= Exercise brief =
The required answer is the data below, restated word for word with images omitted.
-------
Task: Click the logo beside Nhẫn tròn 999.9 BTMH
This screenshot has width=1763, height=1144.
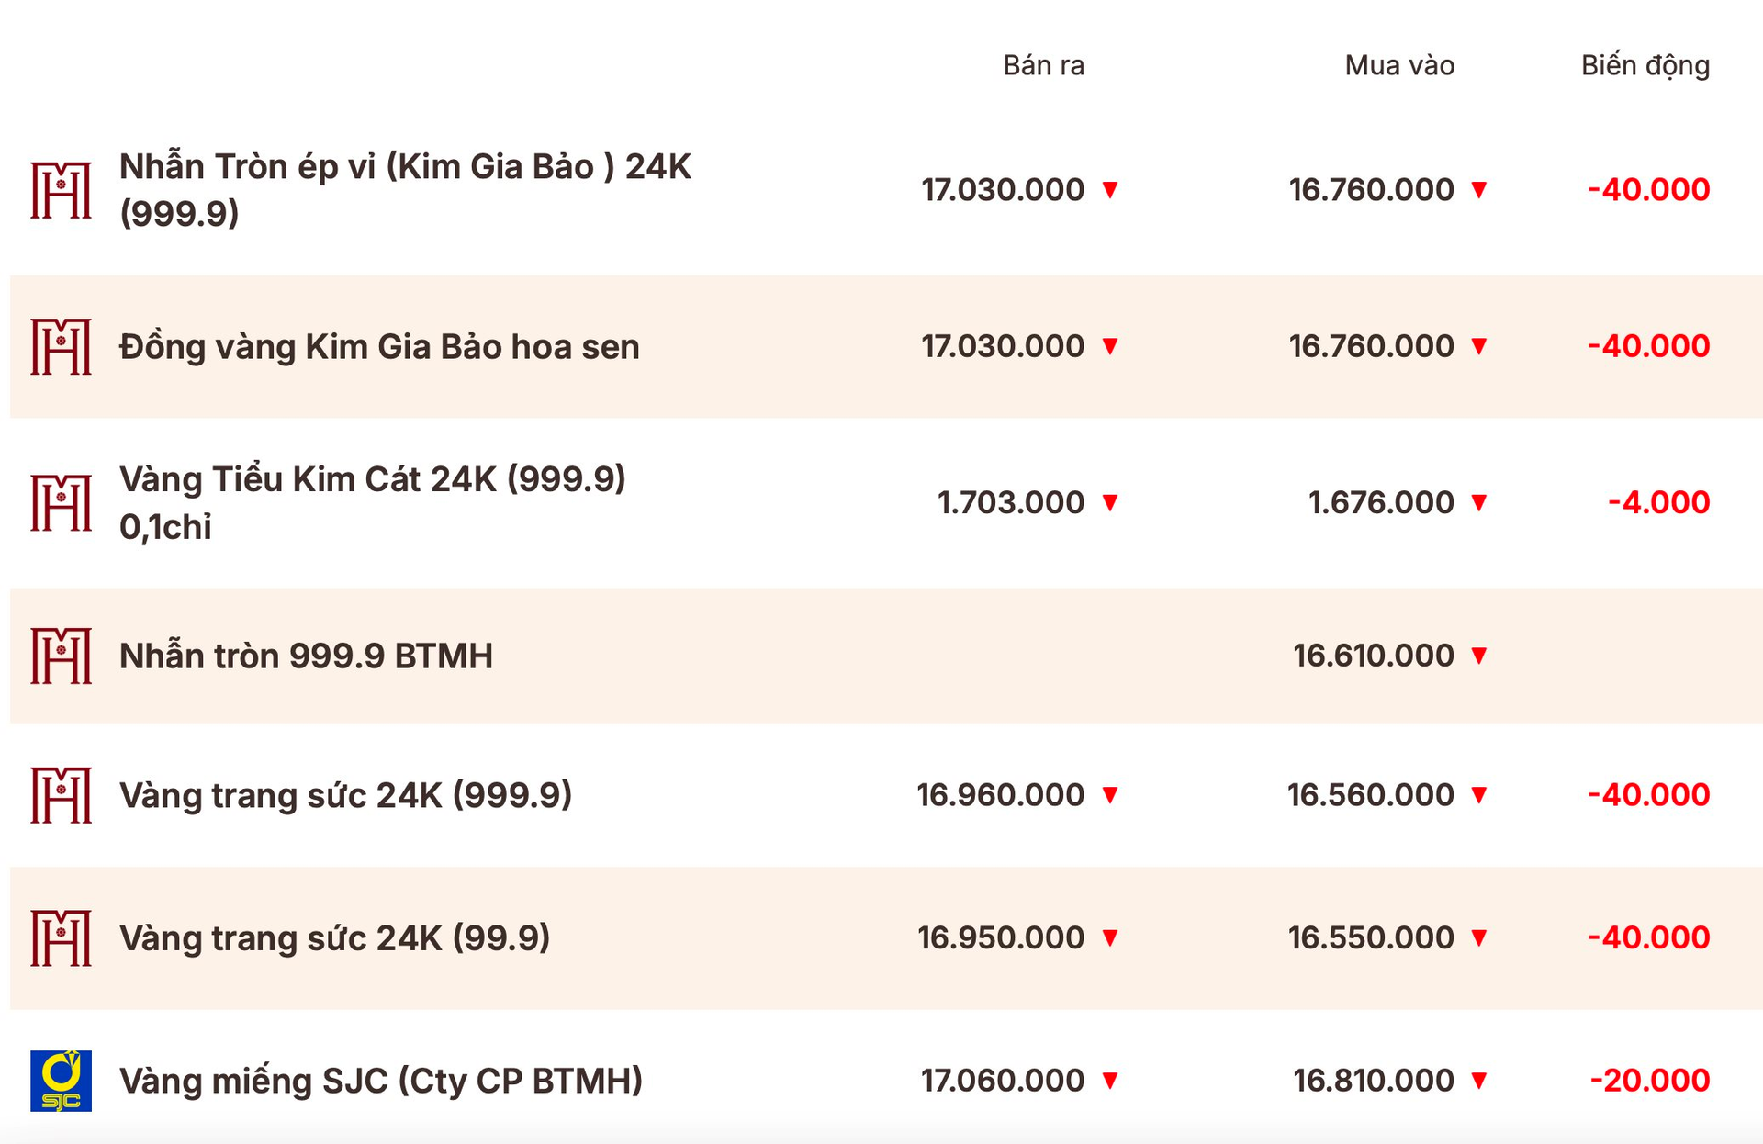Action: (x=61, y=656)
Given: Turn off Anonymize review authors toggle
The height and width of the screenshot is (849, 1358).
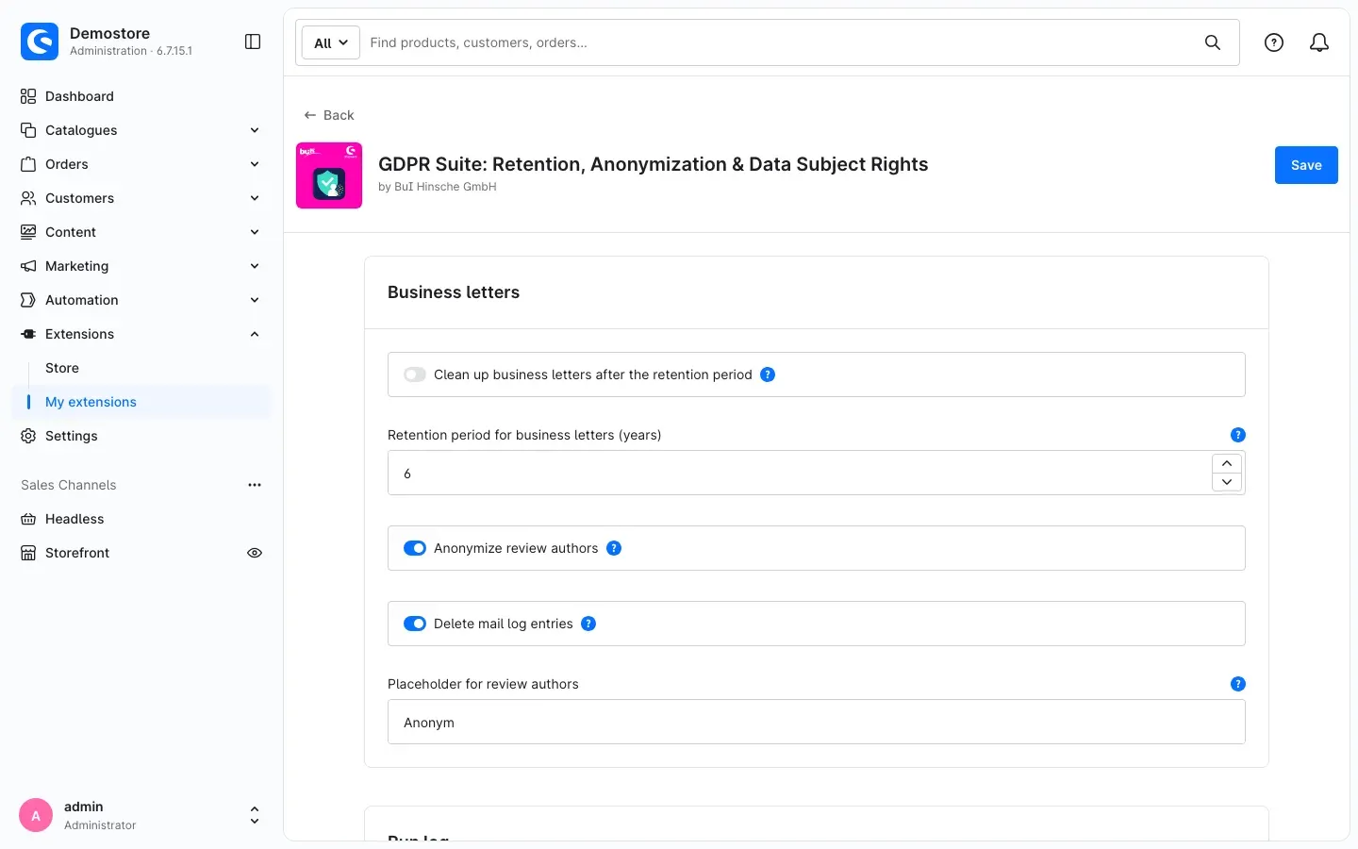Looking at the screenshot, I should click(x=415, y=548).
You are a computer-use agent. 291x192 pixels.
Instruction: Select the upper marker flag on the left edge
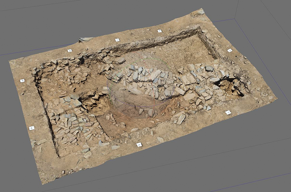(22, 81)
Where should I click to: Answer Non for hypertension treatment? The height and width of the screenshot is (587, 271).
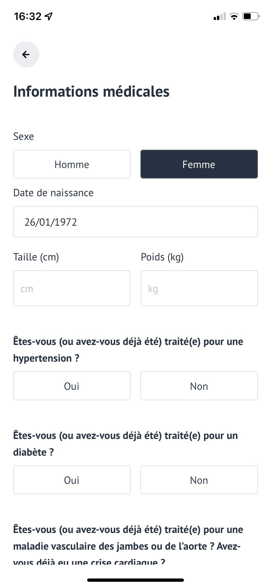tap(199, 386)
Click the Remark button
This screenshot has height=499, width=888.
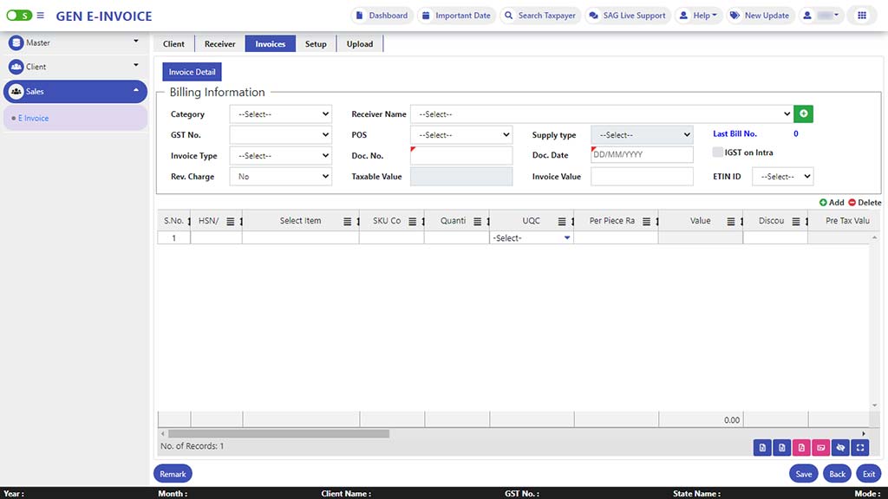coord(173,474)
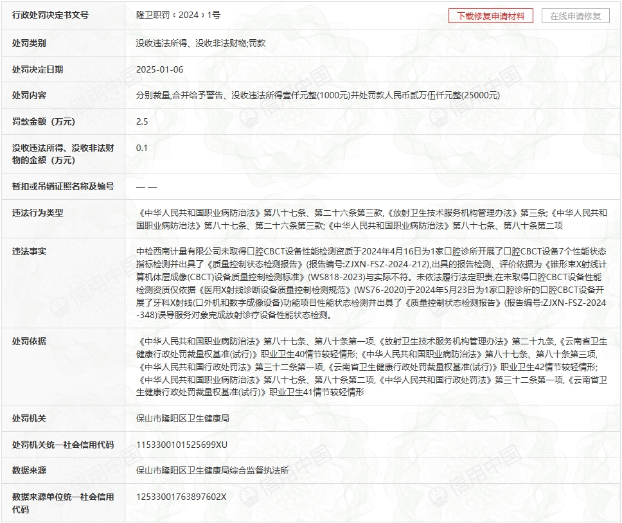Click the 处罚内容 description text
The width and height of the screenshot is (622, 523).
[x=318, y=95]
-------
= Task solution =
Task: Click the logo beside Nhẫn tròn 999.9 BTMH
This screenshot has width=1763, height=1144.
Action: (x=61, y=656)
Given: Turn off Anonymize review authors toggle
The height and width of the screenshot is (849, 1358).
Looking at the screenshot, I should click(x=415, y=548).
You are a computer-use agent. 291x192 pixels.
Instruction: Select the upper marker flag on the left edge
(22, 81)
Where should I click to: Answer Non for hypertension treatment? The height and width of the screenshot is (587, 271).
tap(199, 386)
Click the Remark button
This screenshot has height=499, width=888.
coord(173,474)
Click the 处罚内容 description text
The width and height of the screenshot is (622, 523).
[x=318, y=95]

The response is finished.